Timing is the same as for intercourse -- if possible. The best timing is the day before LH surge as detected with an Ovulation Predictor Kit), day of LH surge, and next 2-3 days, the last day or two being insurance. If you don't have all those options, the day of the LH surge and the day after are best.

One advantage is that you can move around immediately since the sperm is place next to the cervix and held there. Disadvantage is that you need to be fitted for the cervical cap or diaphragm.

The success rate is the same as with intercourse, perhaps a bit less because there are usually fewer opportunities for insemination and timing may not cover the bases as well.


 CERVICAL CAP WITH TUBE

Supplies needed:

  1. Cervical Cap with Tube
  2. Collection cup, baggy or condom
  3. Needleless syringe or oral medicine syringe
  4. (Optional) Saline without additives or preservatives
  5. (Optional) Mild germicidal soap

I've only found one such device and it is sold by medical suppliers to doctors and medical suppliers. You may need to get it from your doctor. This would be basically the same as the cervical cap discussion above, only you inject the sperm through a tube after the catheter is in place.

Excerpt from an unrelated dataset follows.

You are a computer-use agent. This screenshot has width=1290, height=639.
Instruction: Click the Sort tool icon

The success rate is the same as with intercourse, perhaps a bit less because there are usually fewer opportunities for insemination and timing may not cover the bases as well.


 PREPARING DONOR SPERM

No special preparation is needed for donor sperm collected locally from a known donor.

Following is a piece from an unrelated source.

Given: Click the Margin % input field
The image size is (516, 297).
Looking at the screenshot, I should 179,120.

Shipped fresh sperm is generally sent overnight at a cool temperature similar to a refrigerator. Perparation is as simple as warming the vial in your hands or bra for a few minutes before loading into the syringe or cervical cap/diaphragm/instead cup. Another option is to load the syringe and warm in your hands before inserting into the vagina. Just be careful not to spill.

Frozen sperm should be thawed fairly slowly. The best thing to do is ask the sperm bank for directions on handling and warming the sperm. If that information isn't provided, it is probably best to put the vial into a cup cool water and turn every minute or two for about 5 minutes. Then refresh your cup with somewhat warmer water and continue turning. Repeat until the sperm is thawed. When the vial is close to body temperature, go about your insemination with whichever method you've chosen. Make sure not to get the sperm too warm -- definitely do not use hot water (not only could it kill the sperm, but there is the potential of breaking the vial as well).


A special thanks to my husband, Doug for helping with the research of this important information.